Sep

1

The next Junto speaker will be Richard Epstein on the topic of "simple rules for a complex society".

Please join us, Thursday, September 1st, at The Mechanics Institute at 20 West 44th Street.

The meeting starts at 7 pm and the speaker speaks at 8 pm. There will be feedback. 

All are welcome.

Victor Niederhoffer commented on the night: 

Richard Epstein a genius. Totally great. v

Eric Dennis writes:

It was an impressive performance, and characteristic of him from what I've seen.

While I agree that interpersonal value measurement is technically not well-defined, I think the larger problem for Richard Epstein's case is the historically demonstrated inability to constrain state power by stretchable, aggregate welfare-based rules. There is little doubt that if an army of Richard Epstein clones were to adjudicate, e.g., eminent domain proposals, they could find some cases where "takings" would increase aggregate welfare, however imprecisely defined. The problem is that we don't have an army of Richard Epsteins. We have bureaucrats with no appreciation for the Hayekian knowledge problem, bureaucrats who are incented to maximize votes and campaign contributions by means of talking about economic efficiency rather than by means of achieving it.

The innovation of defining laws by reference to rights rather than to notions of aggregate welfare is that the former provides a clear limit on state power comprehensible even to the simpleton. Once the principle of private property has been subordinated to some kind of collective goal, we rely on the ability of the simpleton to decode polticians' vague arguments about whose property it will be necessary to sacrifice in the name of that goal. We might as well just enact the New Deal at the start.

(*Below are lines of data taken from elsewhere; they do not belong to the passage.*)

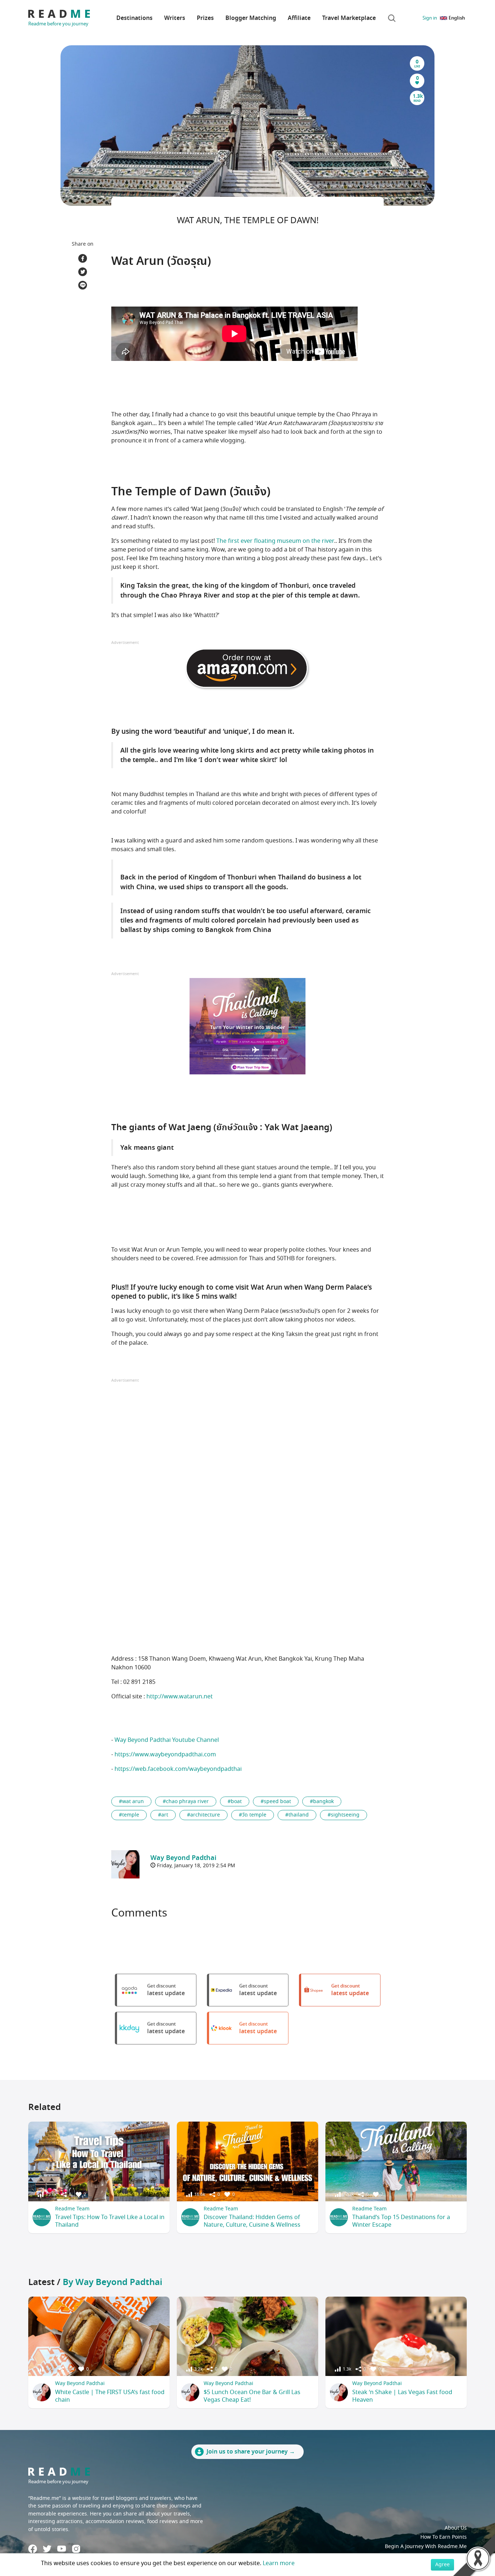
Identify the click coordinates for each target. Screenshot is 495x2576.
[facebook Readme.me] (32, 2548)
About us (456, 2528)
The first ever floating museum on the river (275, 541)
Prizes (205, 18)
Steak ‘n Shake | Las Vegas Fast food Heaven (402, 2396)
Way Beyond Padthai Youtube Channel (167, 1740)
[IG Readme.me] (76, 2548)
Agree (442, 2564)
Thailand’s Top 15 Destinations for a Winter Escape (401, 2221)
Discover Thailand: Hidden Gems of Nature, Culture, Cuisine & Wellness (252, 2221)
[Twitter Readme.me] (47, 2548)
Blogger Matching (250, 18)
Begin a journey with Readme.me (426, 2546)
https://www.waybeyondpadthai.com (165, 1754)
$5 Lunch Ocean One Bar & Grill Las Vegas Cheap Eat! (252, 2396)
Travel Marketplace (349, 18)
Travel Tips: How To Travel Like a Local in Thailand (110, 2221)
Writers (174, 18)
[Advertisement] (247, 1455)
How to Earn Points (443, 2537)
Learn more (279, 2563)
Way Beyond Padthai (80, 2383)
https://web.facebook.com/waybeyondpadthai (178, 1769)
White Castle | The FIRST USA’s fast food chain (110, 2396)
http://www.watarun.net (179, 1696)
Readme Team (72, 2209)
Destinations (134, 18)
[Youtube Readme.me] (61, 2549)
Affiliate (299, 18)
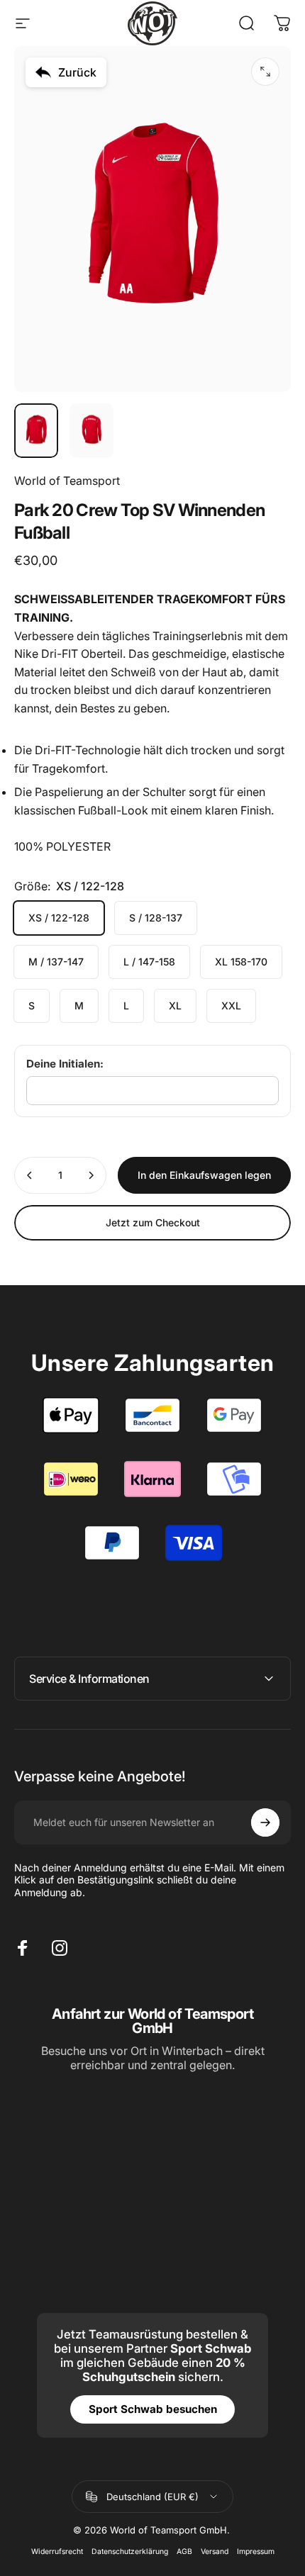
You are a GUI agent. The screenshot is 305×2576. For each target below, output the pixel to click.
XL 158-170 (241, 962)
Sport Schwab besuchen (153, 2409)
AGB (184, 2551)
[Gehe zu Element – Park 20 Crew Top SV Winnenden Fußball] (36, 431)
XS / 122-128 (58, 918)
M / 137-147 (56, 962)
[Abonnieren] (265, 1822)
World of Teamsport (67, 481)
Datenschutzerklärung (130, 2551)
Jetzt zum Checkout (153, 1222)
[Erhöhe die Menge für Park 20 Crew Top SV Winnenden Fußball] (91, 1175)
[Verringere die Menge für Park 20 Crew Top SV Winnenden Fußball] (30, 1175)
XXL (231, 1005)
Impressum (255, 2551)
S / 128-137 (155, 918)
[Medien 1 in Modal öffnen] (265, 71)
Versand (214, 2551)
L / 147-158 (149, 962)
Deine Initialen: (65, 1063)
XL (175, 1005)
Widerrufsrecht (57, 2551)
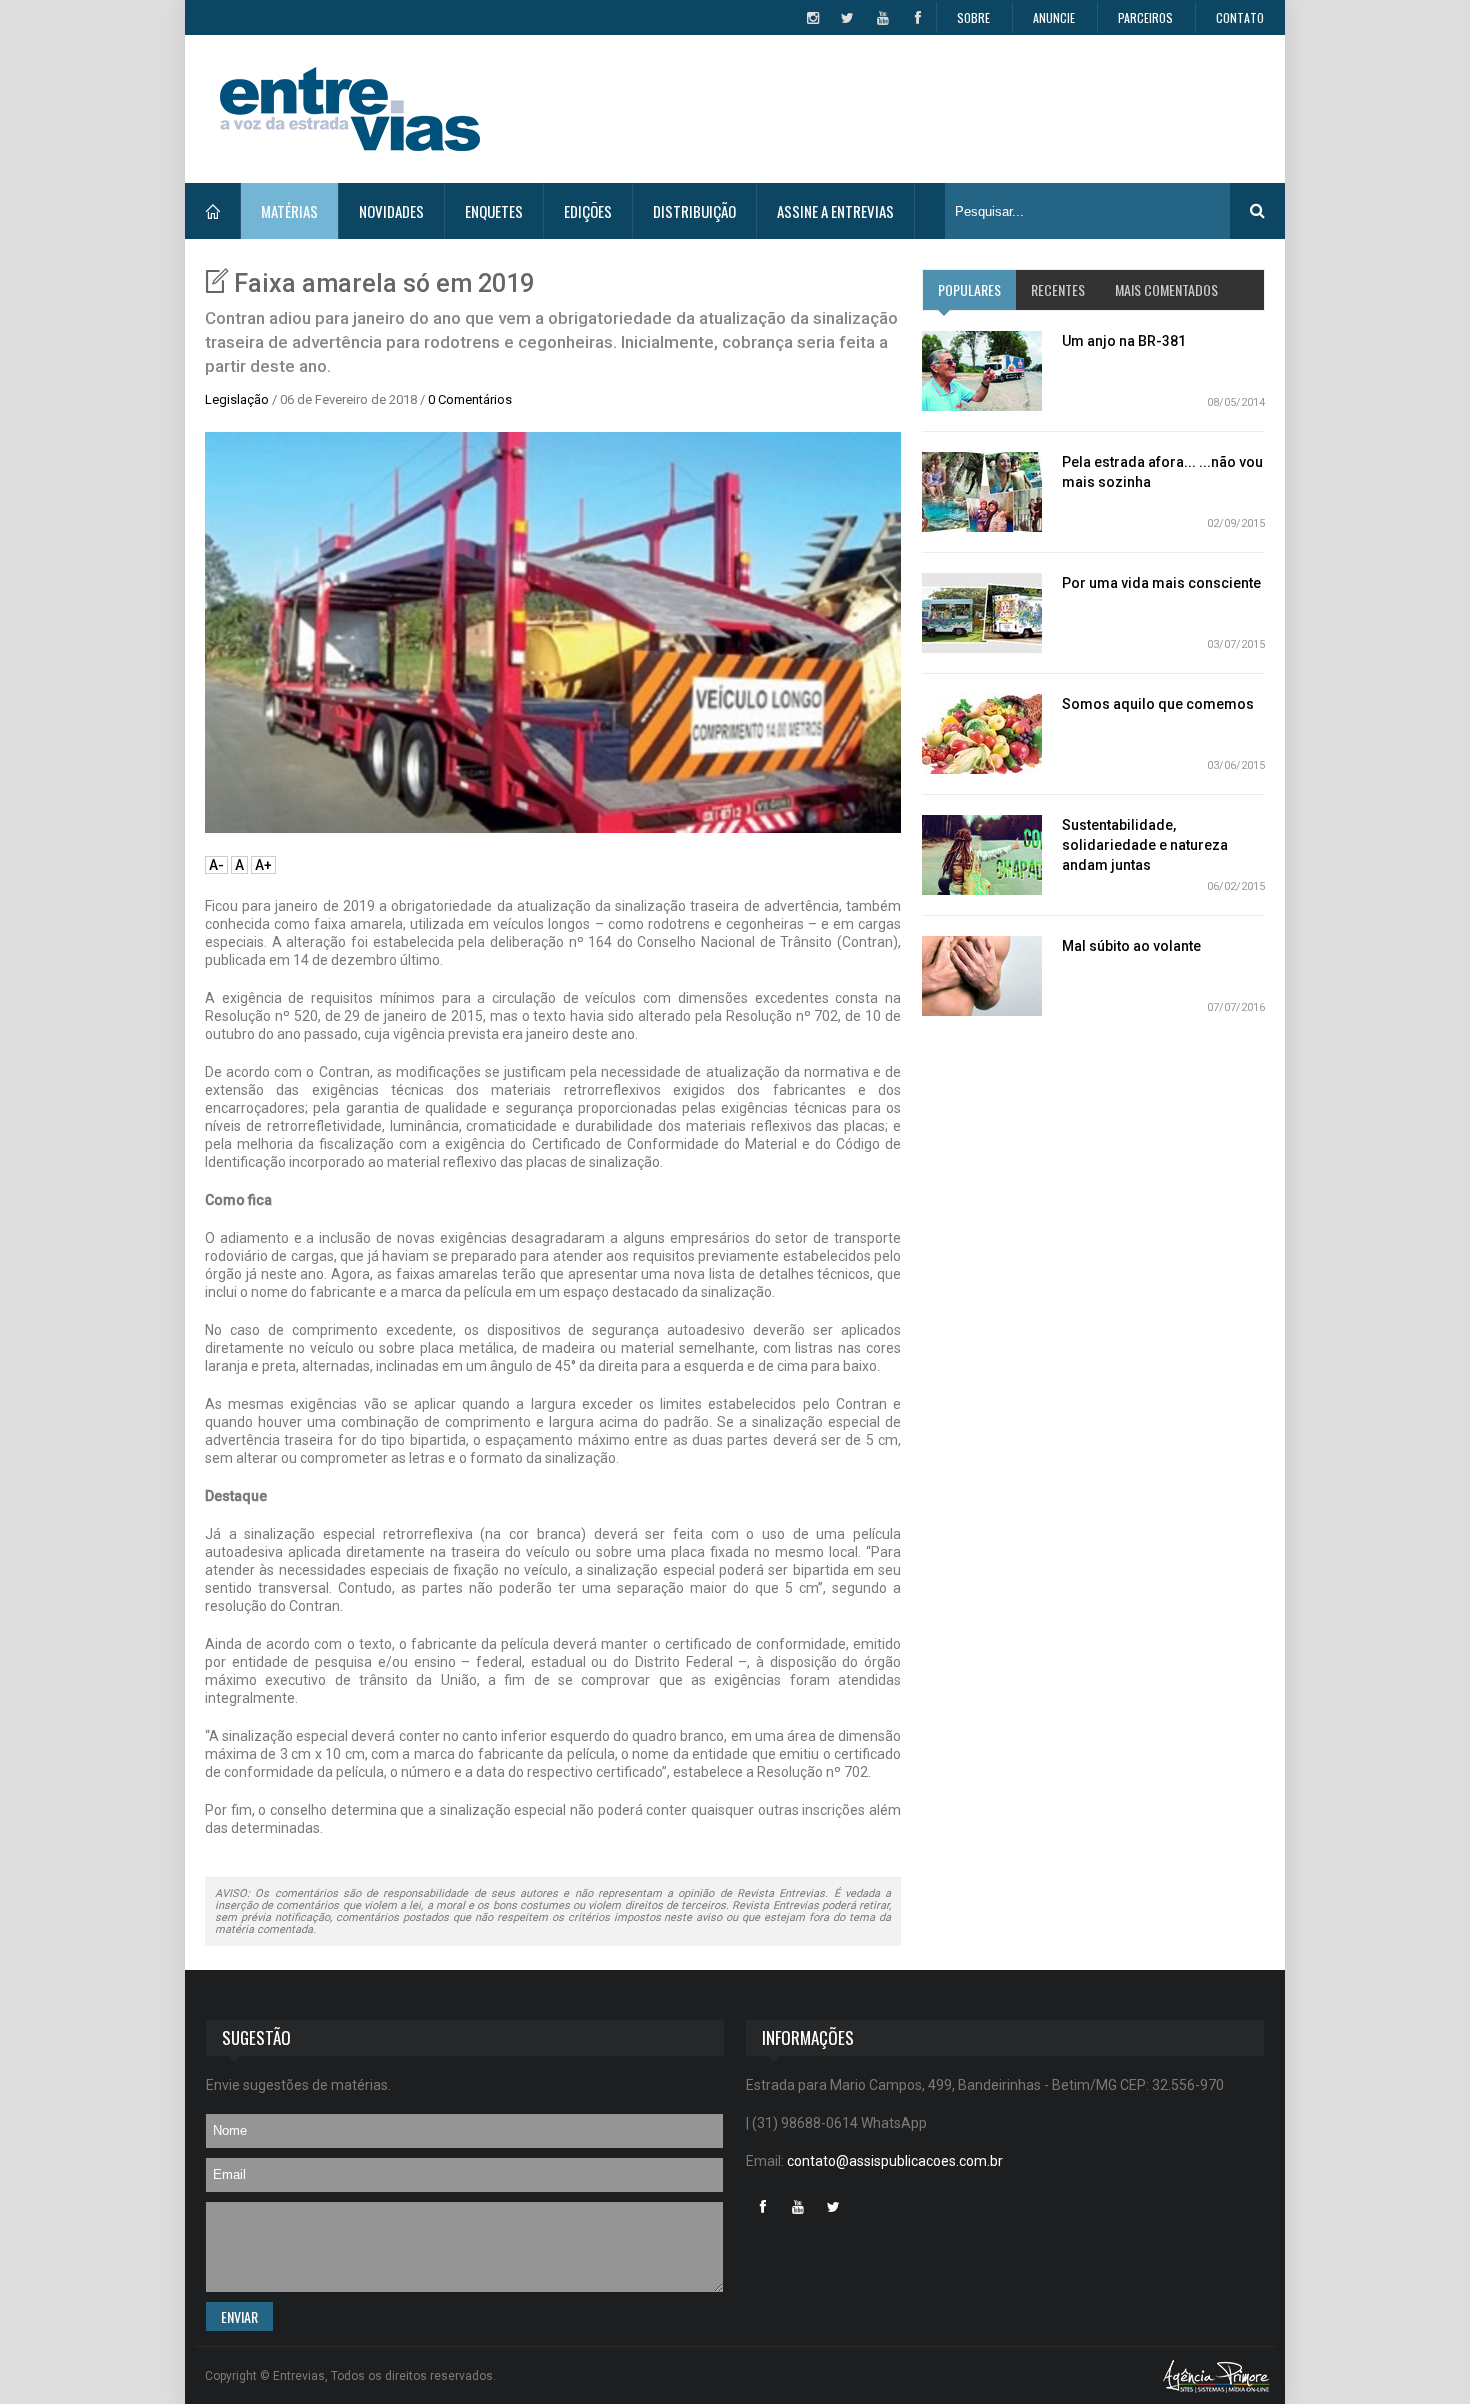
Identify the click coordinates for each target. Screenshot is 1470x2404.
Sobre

If we can get 95% of the way to some hypothetical Epsteinian efficiency by means of a system of rights-based law, why try to eek out the residual 5% by striking at the heart of that system's robustness? If there is a detailed historical case for why it's not actually just a 95/5 split, I'd like to hear it; otherwise, I think his own acknowledged presumption for non-coercion ought to be applied to at the level of legal philosophy rather than simply at the level of individual "takings" cases.

Gene Epstein comments:

Well put. I agree with what you just wrote, Eric–especially since you agree that the term "general welfare" is "imprecisely defined." You're certainly right that Ultimate Ep's world, if people like him were administering things, would be vastly superior to the one we live in.

However, as libertarians–or even as classical liberals–our default position is presumably to respect property rights, to recognize that all value is subjectve–hence recognizing that terms like "just compensation" also have no precise definition–and also to recognize that refusal to sell, or refusal to sell at the "just" price being offered–is a necesssary part of property rights.

On the other side, Ultimate Ep seems to be arguing that, if we respect these rights, roads will be built, but not quite enough roads to suit him. Even if he's right–and if you appreciate what entrepreneurs can do, it's debatable–private ownership of roads would bring other benefits, especially the more efficient allocation of this scarce commodity.

But Ultimate Ep is always a treat. And thanks again, Vic, for hosting the event.